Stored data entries
*****
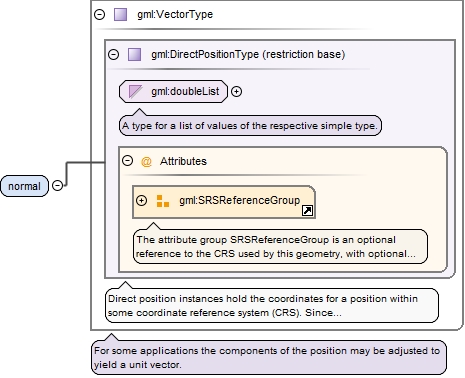Image resolution: width=465 pixels, height=378 pixels.
Task: Click the SRSReferenceGroup description annotation
Action: coord(280,247)
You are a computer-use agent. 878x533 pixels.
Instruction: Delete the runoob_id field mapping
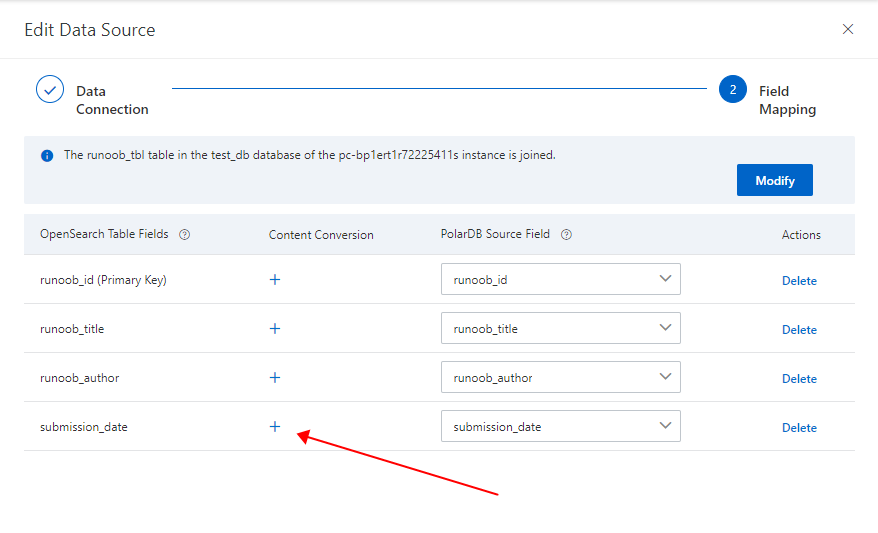pos(799,281)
*****
◆ EXERCISE INSTRUCTIONS
Copy nothing but the lines from the line holding "Instruction: Delete the" through the last line of the entries, exactly, while leaving out the pictures.

◆ OUTPUT OF THE TASK
Instruction: Delete the runoob_id field mapping
pos(799,281)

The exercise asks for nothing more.